> **EXERCISE DIRECTIONS**: Write out the lines from the top of the material through the line with "Task: Click the rank", exactly and with nothing added.

> **DATA SHOWN**:
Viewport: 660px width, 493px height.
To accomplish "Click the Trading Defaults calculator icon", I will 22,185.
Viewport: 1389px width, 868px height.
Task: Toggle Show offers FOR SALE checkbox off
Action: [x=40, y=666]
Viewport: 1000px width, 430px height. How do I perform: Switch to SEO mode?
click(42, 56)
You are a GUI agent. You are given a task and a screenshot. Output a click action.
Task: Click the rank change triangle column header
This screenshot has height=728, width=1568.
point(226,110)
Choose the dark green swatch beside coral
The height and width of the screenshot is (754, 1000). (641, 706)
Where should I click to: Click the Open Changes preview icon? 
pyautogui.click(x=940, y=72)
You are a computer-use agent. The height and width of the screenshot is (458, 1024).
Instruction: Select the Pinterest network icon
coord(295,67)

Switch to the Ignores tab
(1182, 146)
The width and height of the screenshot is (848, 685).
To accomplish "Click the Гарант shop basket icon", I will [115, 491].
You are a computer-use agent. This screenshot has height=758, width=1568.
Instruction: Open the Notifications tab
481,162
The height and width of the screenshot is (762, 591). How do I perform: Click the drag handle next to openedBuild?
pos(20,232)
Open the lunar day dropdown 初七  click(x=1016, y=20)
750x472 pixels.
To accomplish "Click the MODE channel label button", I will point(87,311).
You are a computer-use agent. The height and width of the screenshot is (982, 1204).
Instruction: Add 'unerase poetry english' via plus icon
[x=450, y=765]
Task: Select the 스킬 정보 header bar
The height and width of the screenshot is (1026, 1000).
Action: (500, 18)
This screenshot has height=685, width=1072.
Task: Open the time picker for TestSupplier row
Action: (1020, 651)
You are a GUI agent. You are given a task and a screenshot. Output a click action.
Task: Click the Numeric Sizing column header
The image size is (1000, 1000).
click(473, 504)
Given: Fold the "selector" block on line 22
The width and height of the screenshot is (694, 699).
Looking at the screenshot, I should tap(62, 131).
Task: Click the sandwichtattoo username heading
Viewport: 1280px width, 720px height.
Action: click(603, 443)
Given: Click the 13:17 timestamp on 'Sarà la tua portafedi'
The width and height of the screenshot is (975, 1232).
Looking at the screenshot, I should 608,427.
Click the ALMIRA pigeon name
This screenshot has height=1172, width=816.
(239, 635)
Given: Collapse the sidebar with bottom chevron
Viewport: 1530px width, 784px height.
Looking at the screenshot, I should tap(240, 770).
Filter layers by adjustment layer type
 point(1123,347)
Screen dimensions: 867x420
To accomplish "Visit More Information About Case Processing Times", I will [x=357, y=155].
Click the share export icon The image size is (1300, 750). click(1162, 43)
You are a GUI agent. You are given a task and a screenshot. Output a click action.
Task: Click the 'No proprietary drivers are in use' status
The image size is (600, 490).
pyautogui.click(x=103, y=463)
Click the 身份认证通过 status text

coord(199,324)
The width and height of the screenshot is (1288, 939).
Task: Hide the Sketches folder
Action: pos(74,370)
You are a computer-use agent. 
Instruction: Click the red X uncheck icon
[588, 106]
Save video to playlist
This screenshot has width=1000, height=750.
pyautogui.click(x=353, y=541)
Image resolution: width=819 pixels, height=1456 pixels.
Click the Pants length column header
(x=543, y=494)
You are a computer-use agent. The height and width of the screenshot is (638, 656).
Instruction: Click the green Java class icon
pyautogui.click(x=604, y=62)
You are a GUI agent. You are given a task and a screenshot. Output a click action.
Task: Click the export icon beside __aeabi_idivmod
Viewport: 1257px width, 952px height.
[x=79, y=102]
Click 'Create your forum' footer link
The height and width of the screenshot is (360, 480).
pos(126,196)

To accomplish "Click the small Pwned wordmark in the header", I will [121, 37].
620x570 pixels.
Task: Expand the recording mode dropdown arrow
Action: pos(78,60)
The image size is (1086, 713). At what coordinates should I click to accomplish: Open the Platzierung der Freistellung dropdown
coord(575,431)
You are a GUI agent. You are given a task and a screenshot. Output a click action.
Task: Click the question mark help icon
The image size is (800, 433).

> **THE ANSWER**:
Viewport: 660px width, 493px height.
To accomplish "Click the Trading Defaults calculator icon", I will 22,185.
Viewport: 1389px width, 868px height.
Task: Toggle Show offers FOR SALE checkbox off
Action: [x=40, y=666]
Viewport: 1000px width, 430px height. How do I perform: Switch to SEO mode?
click(42, 56)
You are a GUI agent. You are given a task and a screenshot. Output a click action.
Task: Click the rank change triangle column header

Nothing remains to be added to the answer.